Supplied data:
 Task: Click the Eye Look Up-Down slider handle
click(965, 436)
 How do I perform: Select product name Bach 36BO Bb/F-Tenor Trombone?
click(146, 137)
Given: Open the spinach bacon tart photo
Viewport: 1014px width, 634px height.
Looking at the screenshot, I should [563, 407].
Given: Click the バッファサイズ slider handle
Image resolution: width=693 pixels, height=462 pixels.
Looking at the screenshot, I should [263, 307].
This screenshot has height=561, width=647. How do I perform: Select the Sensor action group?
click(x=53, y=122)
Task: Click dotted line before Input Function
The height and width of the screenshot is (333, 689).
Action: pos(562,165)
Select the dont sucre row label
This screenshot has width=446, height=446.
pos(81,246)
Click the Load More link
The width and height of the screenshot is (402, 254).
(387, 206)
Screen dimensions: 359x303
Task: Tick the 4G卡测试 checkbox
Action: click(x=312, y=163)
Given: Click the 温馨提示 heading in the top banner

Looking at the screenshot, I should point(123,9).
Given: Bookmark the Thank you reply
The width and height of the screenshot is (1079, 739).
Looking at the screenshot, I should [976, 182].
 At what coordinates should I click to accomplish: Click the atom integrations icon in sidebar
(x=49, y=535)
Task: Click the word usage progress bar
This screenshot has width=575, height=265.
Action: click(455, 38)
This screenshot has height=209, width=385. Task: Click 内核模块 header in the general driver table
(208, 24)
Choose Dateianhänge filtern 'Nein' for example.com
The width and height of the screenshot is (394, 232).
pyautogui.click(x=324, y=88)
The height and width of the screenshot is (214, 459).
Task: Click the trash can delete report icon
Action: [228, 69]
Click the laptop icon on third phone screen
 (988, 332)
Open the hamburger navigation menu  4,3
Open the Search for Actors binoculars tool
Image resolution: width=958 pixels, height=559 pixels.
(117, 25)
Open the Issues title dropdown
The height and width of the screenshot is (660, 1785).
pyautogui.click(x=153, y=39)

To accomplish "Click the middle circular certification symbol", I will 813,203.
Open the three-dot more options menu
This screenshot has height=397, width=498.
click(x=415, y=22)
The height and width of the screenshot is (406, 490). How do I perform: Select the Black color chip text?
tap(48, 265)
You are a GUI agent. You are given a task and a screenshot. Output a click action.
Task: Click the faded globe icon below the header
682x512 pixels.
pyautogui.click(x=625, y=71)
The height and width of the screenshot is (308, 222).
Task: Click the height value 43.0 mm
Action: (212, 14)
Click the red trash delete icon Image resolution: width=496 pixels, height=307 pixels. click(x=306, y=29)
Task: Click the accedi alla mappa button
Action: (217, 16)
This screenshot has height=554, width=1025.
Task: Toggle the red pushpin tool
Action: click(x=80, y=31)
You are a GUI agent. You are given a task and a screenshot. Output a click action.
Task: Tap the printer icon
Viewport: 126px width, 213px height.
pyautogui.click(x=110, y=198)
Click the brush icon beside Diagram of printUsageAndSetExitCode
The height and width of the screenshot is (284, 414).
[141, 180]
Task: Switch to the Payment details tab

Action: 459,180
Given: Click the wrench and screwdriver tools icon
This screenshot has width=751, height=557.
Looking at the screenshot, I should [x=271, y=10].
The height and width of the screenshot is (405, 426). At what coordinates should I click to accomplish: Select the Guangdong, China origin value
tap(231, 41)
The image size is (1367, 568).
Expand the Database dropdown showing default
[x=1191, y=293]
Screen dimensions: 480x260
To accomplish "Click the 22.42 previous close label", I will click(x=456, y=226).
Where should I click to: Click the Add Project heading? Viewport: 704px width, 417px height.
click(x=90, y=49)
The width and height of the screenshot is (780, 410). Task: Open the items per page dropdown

What to work on: How many lines in the material above contain the word "label"? Reply with the number only.

Exercise response: 2